Title: Lake Awoonga January 2011
Post by: aussiebasser on January 07, 2011, 12:48:52 PM
We hit the water soon after the lake was re-opened on Tuesday afternoon.  Poked around Tuesday and Wednesday having a look see.  There were a lot of fish hugging the bottom at 70 feet.  Floating weed upstream from Dingo Island made fishing difficult.  The water was quite dirty everywhere.  It is a very big lake now, and will take a little while to settle down.  My guess is that the lake has rolled with all the colder floodwaters entering.  There may be an oxygen rich layer 70' down.  Water temps varied from 27 to 30 degrees in places.
Title: Re: Lake Awoonga January 2011
Post by: Toddy on January 07, 2011, 01:11:58 PM
Was Randall there the same time as you? :) :)

Toddy
Title: Re: Lake Awoonga January 2011
Post by: Sweetwater on January 07, 2011, 03:36:43 PM
Was Randall there the same time as you? :) :)

Toddy

Sounds like an Astroboy question there Mervyn....  :P

fitz..
Title: Re: Lake Awoonga January 2011
Post by: Toddy on January 07, 2011, 05:20:35 PM
I had to ask. ;D ;D ;D
Title: Re: Lake Awoonga January 2011
Post by: aussiebasser on January 07, 2011, 08:15:30 PM
Not a sign of Randall.  With only 4 vehicles at the ramp most days it would have been easy to spot him too.
Title: Re: Lake Awoonga January 2011
Post by: nagg on January 07, 2011, 08:27:34 PM
We hit the water soon after the lake was re-opened on Tuesday afternoon.  Poked around Tuesday and Wednesday having a look see.  There were a lot of fish hugging the bottom at 70 feet.  Floating weed upstream from Dingo Island made fishing difficult.  The water was quite dirty everywhere.  It is a very big lake now, and will take a little while to settle down.  My guess is that the lake has rolled with all the colder floodwaters entering.  There may be an oxygen rich layer 70' down.  Water temps varied from 27 to 30 degrees in places.


Interesting stuff .........

*-*-*

Exercises:
A) In the Lake Awoonga forum thread, why does aussiebasser say it would have been easy to spot Randall? Answer in one to three sentences.
B) Extend the Lake Awoonga forum thread past its final post.
The material after this thread is separate and unrelated to it.

The data:

*-*-*

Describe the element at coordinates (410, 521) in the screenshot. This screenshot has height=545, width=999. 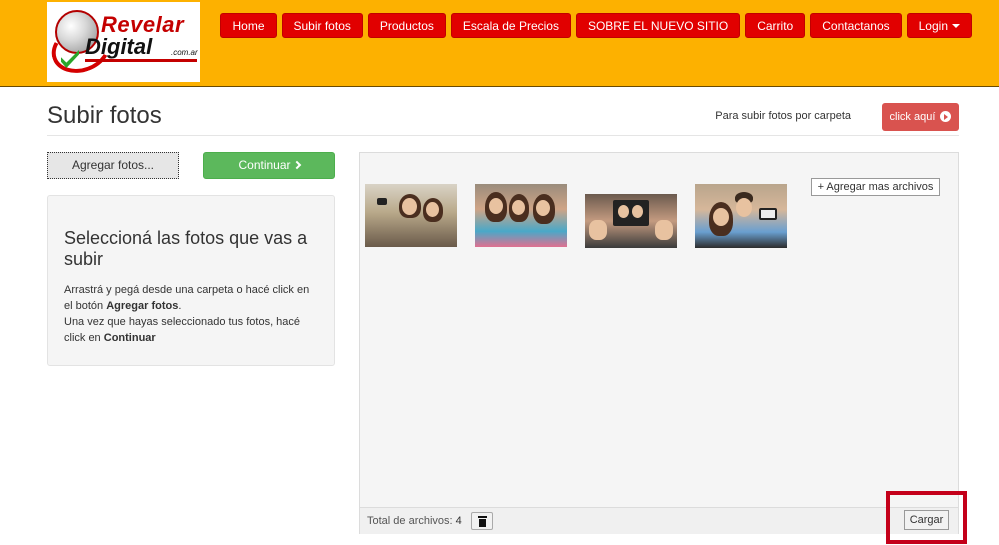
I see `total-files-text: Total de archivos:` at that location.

*-*-*

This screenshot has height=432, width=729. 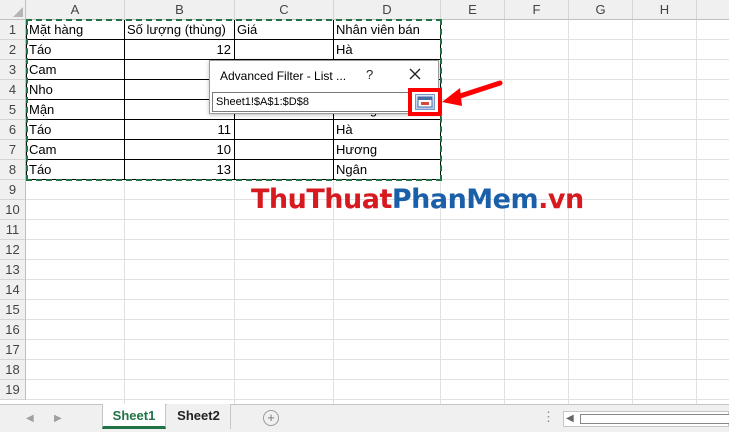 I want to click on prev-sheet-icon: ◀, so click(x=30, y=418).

*-*-*

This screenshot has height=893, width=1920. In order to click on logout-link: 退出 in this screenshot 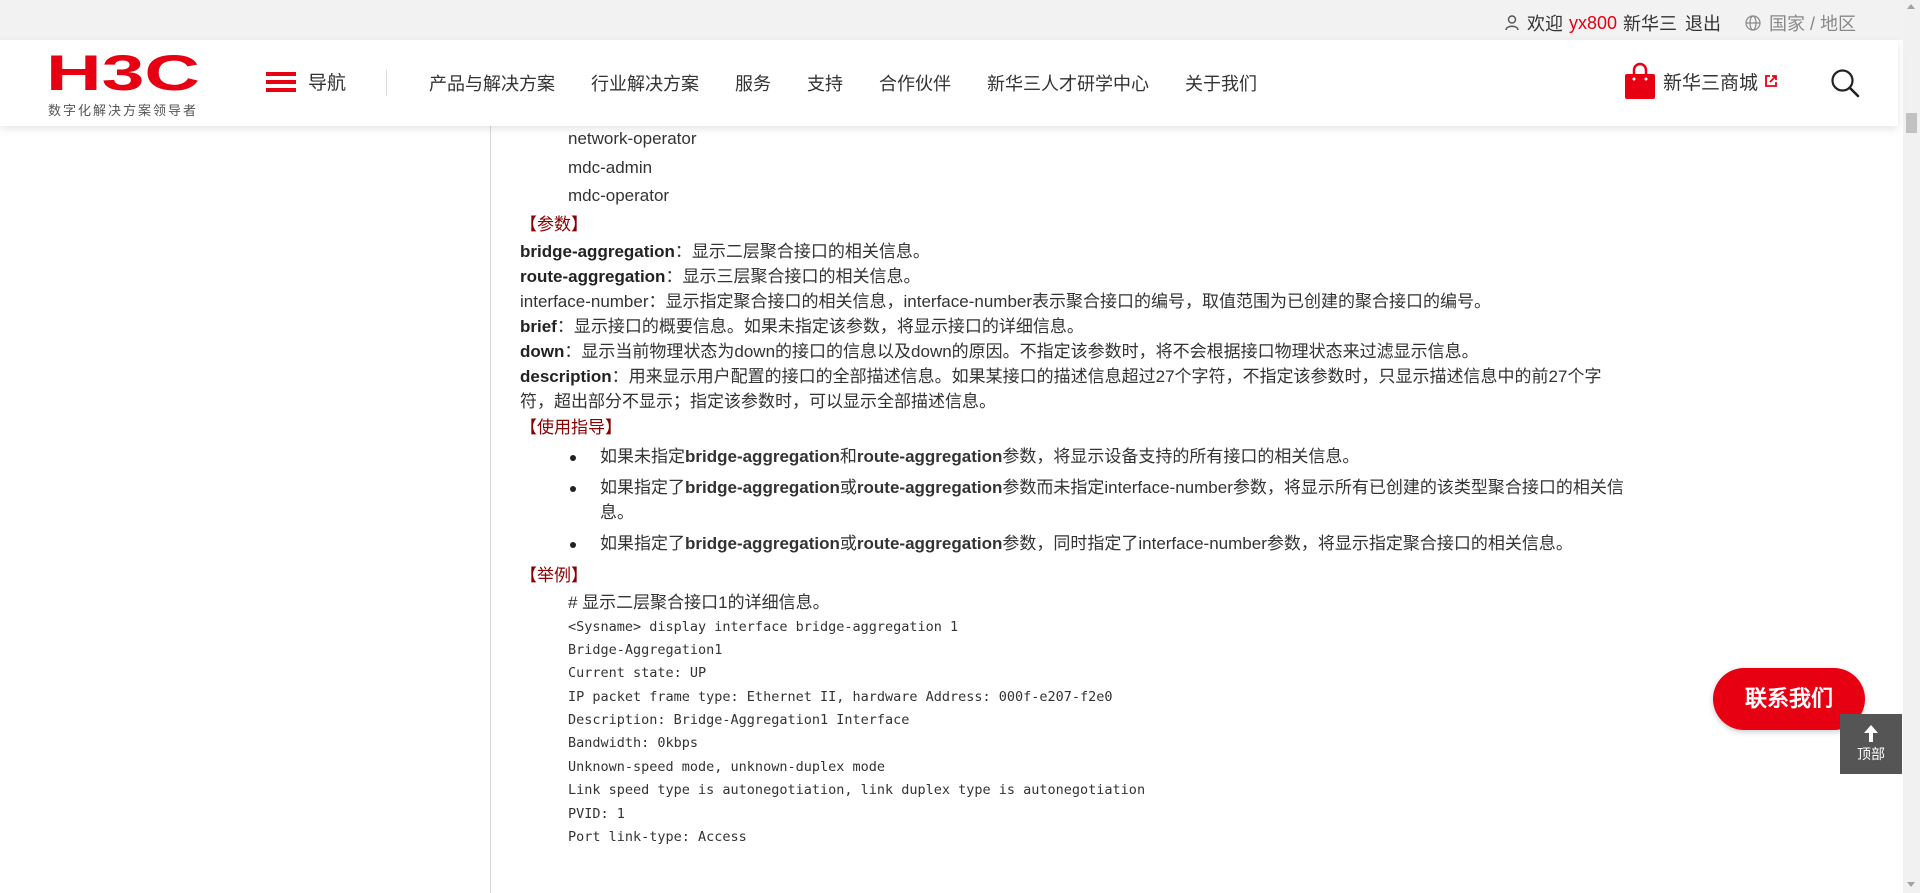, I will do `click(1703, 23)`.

*-*-*

Set of answers:
A) Most days there were only four vehicles at the ramp, so anyone there would have been easy to notice.

B)
I dont know the answer ....... but could it be that the fish are sitting at a level where the pressure is what they are used to (height above sea level)   -  does a rise in water levels make the fish want to go deeper ?  ....... I was thinking the other day why we saw fish sitting in deeper water (off points) and why fish were not being caught in what I thought were ideal conditions in shallower water :-\ . .... fish rise and fall in the water column with changing barometric pressure !  . ...... dunno!


Chris

Title: Re: Lake Awoonga January 2011
Post by: Johnny Mitchell on January 08, 2011, 11:06:52 PM
We had 3 barra follow surface lures today, in turbo mode, but didn't actually strike. Two good ones and a smaller model. The number of fish and the various places that we sounded them was astonishing. Who'd of known that some went south with the flow. At times, there'd be two and three fish on the sounder screen every ten seconds for minutes on end- and that's in 15-20ft of water where a transducer covers a very tiny area of the actual bottom. Some of those banks we fished would contain hundreds of fish. The water colour and temp varied considerably. Many barra were found from 5 ft to 30 ft, and even in the thick weed banks amongst schools of gar. Awoonga has been flowing over for nearly a month now; I wouldn't be stressing about fish losses if I were anyone else- and with 100,000 more fingerlings being released tomorrow, the future looks BRIGHT.